Intervals: 177-1091A-1H through 33H (0-310.9 mbsf; 324.61 mcd); 177-1091B-1H through 29H (0-273.8 mbsf; 281.21 mcd); 177-1091D-1H through 22H (0-203.1 mbsf; 218.67 mcd); 177-1091E-1H through 6H (0-51.7 mbsf; 56.30 mcd)
Age: Pleistocene to Pliocene
The unit consists of Pleistocene and upper Pliocene medium green to olive diatom ooze, nannofossil-, foraminifer-, and mud-bearing diatom ooze, and diatom nannofossil ooze. Several intervals are essentially carbonate free, with the exception of the discrete carbonate-ooze horizons indicated on Figure F3 and several of the thin marker beds (Fig. F6). Carbonate is a minor but significant component of the sediment in intervals 0-9, 67-78, 111-140, 165-175, and 206-215 mbsf (all depths correspond to Hole 1091A; Fig. F3). Intervals of intermittently laminated diatom mats occur between 85 and 210 mbsf (Fig. F3), with minor layers above and below this interval. Color mottling is present throughout the unit and is manifested as brighter green and tan irregular layers, but specific ichnofossils are rare. Millimeter-scale laminations are intermittent, are purple and white in color with various textures (Fig. F7), and in many cases are present below diatom-mat layers. Small dropstones (1-2 cm) are scattered throughout the cores, and one large dropstone is present in Core 177-1091A-13H (Fig. F8). The bottom three cores of Hole 1091A are uniformly diatom rich and display a darker green color and more extensive bioturbation than the cores above. These cores are also quite mud rich (Fig. F4) and indicate lower sedimentation rates for the late Pliocene section (see "Chronostratigraphy").
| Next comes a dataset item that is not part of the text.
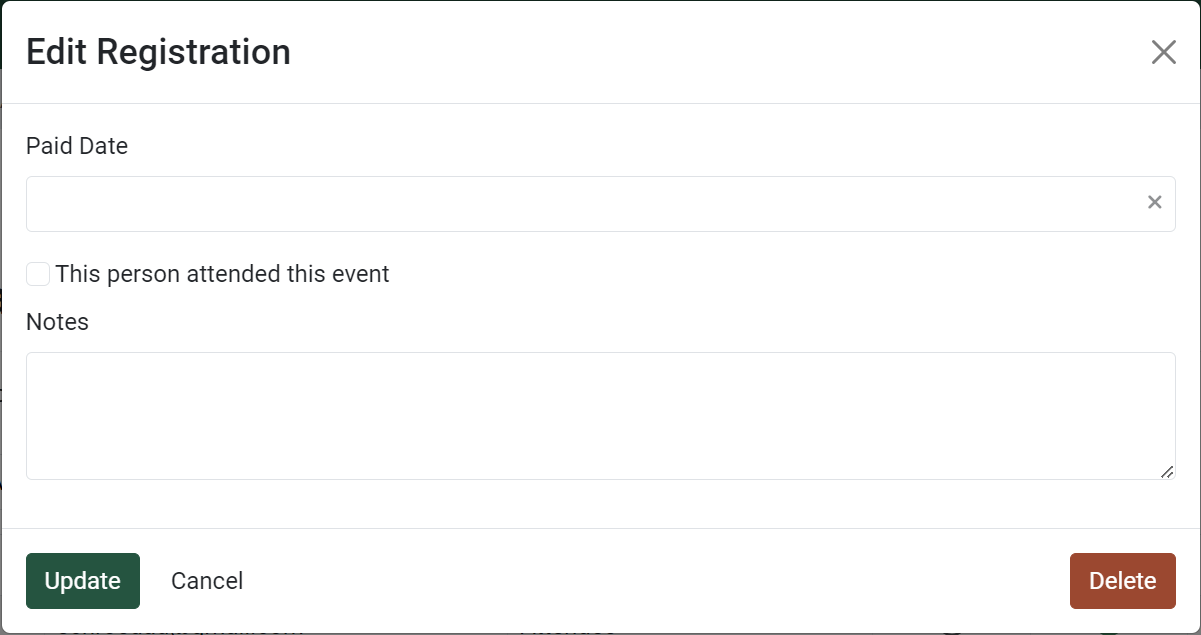
Task: Clear the Paid Date field using the X icon
Action: click(x=1154, y=203)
A number of distinctive 7- to 34-cm-thick marker beds occur at Site 1091 (Table T2; Fig. F6) and were used for interhole correlation among Holes 1091A, 1091B, 1091D, and 1091E. The beds are of two types: autochthonous carbonate-rich deposits likely related to peak interglacials (see "Chronostratigraphy"), and allochthonous deposits. The allochthonous beds have a number of common features, including marked color and textural differences with the surrounding sediment (including lack of bioturbation and absence of diatom mats), sharp lower contacts, and grading with 3- to 10-mm-thick basal layers of foraminifers and up to ~5% well-sorted, very fine-grained sand. Some beds appear to display cross-lamination at the base (Fig. F9), whereas others display little internal structure (Fig. F10). Several of these calcareous layers are enclosed within carbonate-free sediment and some contain reworked older nannofossils (Table T2; see "Chronostratigraphy"). Evidence of sedimentary structures indicating current activity combined with their carbonate contents suggests that these beds represent turbidity-current deposits, perhaps derived from the Meteor Rise to the east of Site 1091. The relatively high carbonate values associated with some of these beds may favor the interpretation of downslope transport of this material by turbidity currents (from above the carbonate compensation depth) rather than lateral transport by contour currents. However, any genetic interpretation of these deposits is ambiguous until more detailed studies of grain-size distribution and geochemistry are performed.